>>>

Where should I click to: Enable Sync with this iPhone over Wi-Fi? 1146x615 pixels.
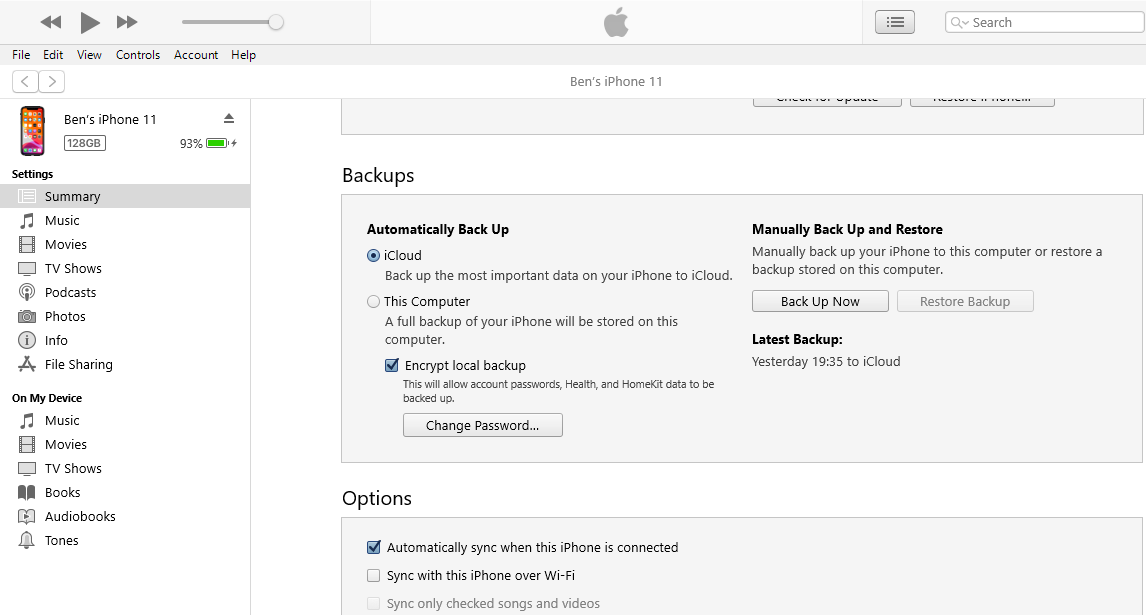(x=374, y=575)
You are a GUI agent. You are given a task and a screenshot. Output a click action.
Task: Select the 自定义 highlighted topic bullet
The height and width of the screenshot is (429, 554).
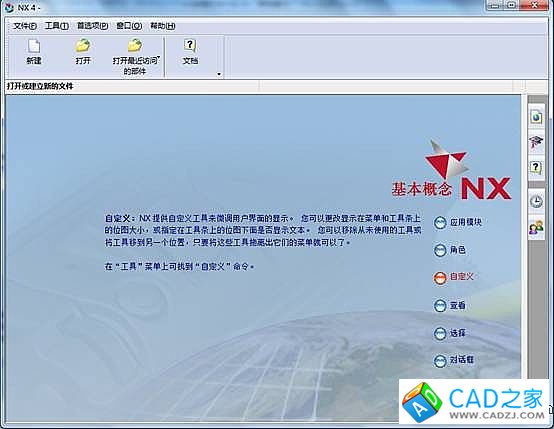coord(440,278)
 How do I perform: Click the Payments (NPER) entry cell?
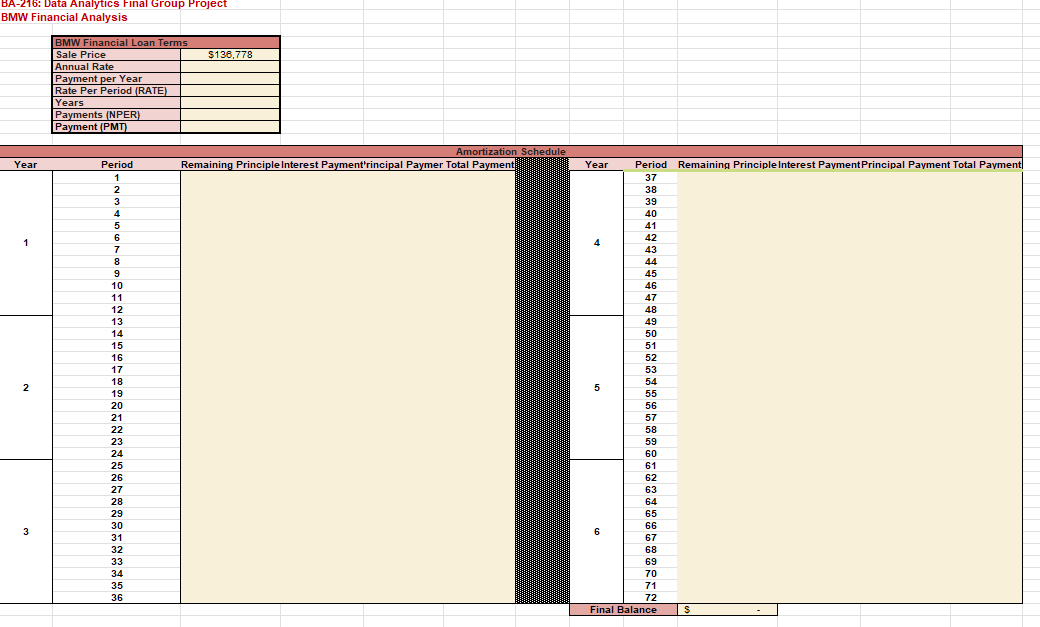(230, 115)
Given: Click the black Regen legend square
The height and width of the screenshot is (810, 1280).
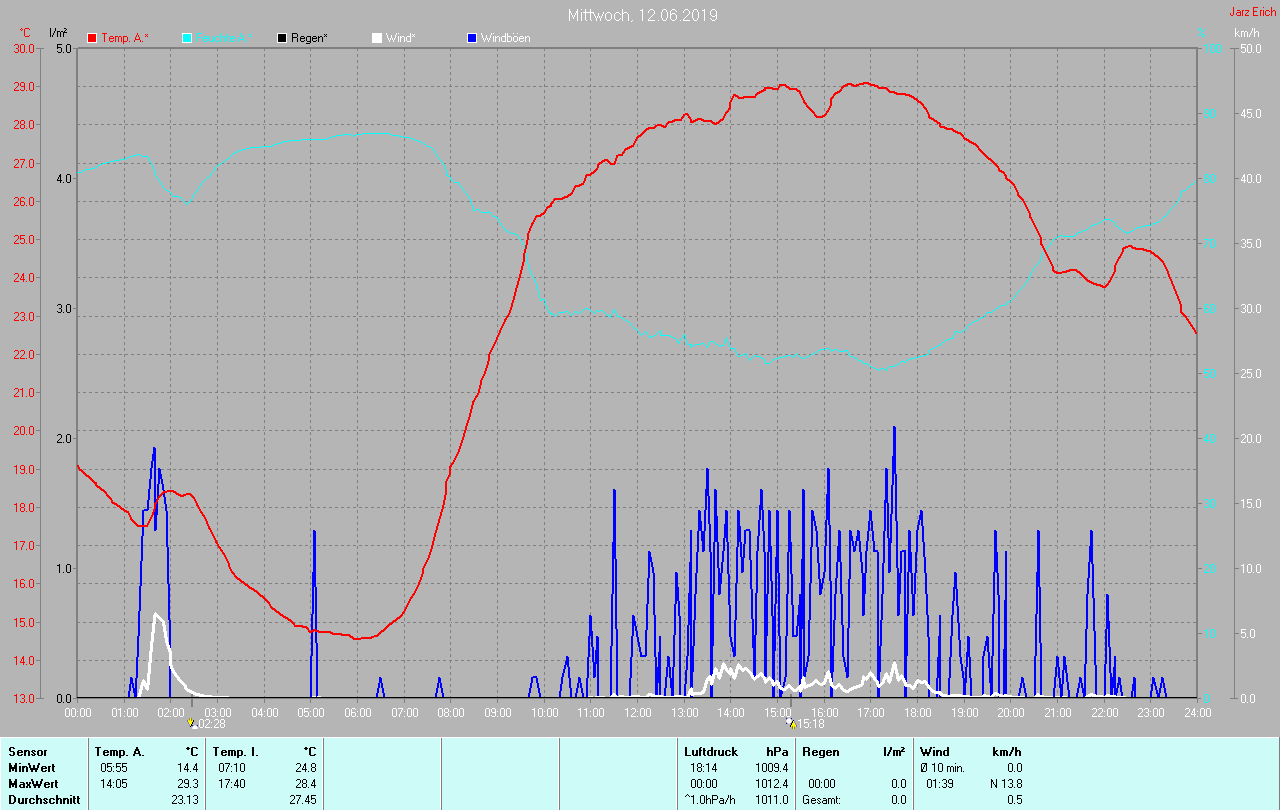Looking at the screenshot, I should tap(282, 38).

<<<

PROBLEM TO WORK ON
Leave the pictures out and copy exactly the lines from the one that holds "Task: Select the 自定义 highlighted topic bullet" through the last line of the material.

SOLUTION BELOW
Task: Select the 自定义 highlighted topic bullet
The height and width of the screenshot is (429, 554).
coord(440,278)
 How do I perform: Click the Payments (NPER) entry cell?
(230, 115)
Given: Click the black Regen legend square
The height and width of the screenshot is (810, 1280).
Looking at the screenshot, I should tap(282, 38).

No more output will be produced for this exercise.